101 , Mathematics Research Center Building (ori. New Math. Bldg.)

Designing, analyzing and optimizing applications for rapidly evolving computer systems is often a tedious, ad-hoc, costly and error prone process due to an enormous number of available design and optimization choices combined with complex interactions between all components. Auto-tuning, run-time adaptation and machine learning based techniques have been investigated for more than a decade to address some of these challenges but are still far from the widespread production use. This is not only due to large optimization spaces, but also due to a lack of a common methodology to discover, preserve and share knowledge about behavior of existing computer systems with ever changing interfaces of analysis and optimization tools. In this talk I will present a new version of the modular, open source Collective Mind Framework and Repository (cTuning.org) for collaborative and statistical analysis and optimization of program and architecture behavior. Motivated by physics, biology and AI sciences, this framework helps researchers to gradually expose tuning choices, properties and characteristics at multiple granularity levels in existing systems through multiple plugins. These plugins can be easily combined like LEGO to build customized collaborative or private in-house repositories of shared data (applications, data sets, codelets, micro-benchmarks and architecture descriptions), modules (classification, predictive modeling, run-time adaptation) and statistics from multiple program executions.

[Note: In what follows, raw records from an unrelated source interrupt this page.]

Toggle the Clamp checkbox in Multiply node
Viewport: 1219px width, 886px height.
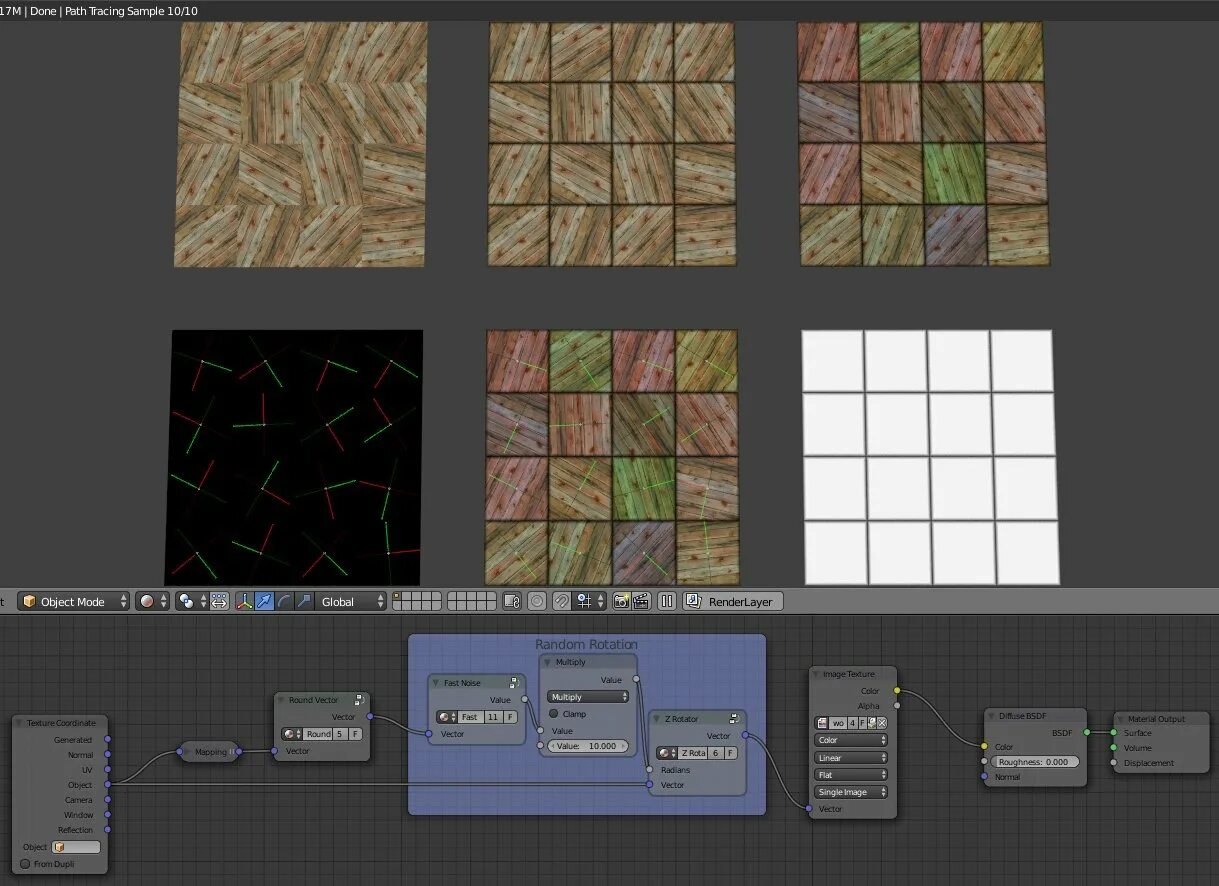[554, 714]
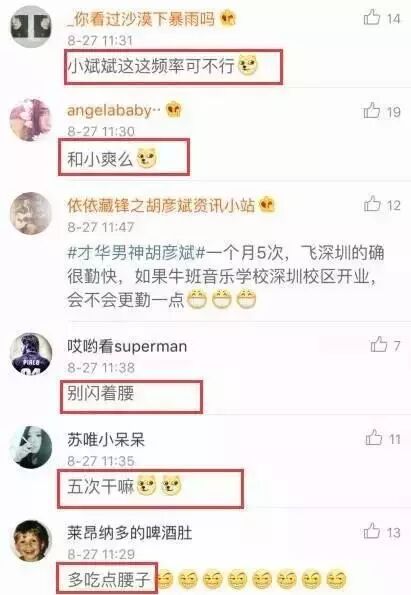Image resolution: width=411 pixels, height=595 pixels.
Task: Click the membership badge next to angelababy
Action: pos(174,110)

Collected data is continuously analyzed and extrapolated using online learning to predict better optimizations or hardware configurations to effectively balance performance, power consumption and other characteristics. This approach was initially validated in the MILEPOST project to remove the training phase of a machine learning based self-tuning compiler, and later extended in the Intel Exascale Lab to connect various tuning tools with an in-house customized repository. During this talk, I will demonstrate the auto-tuning using the new version of this framework and off-the-shelf mobile phones while describing encountered challenges and possible solutions.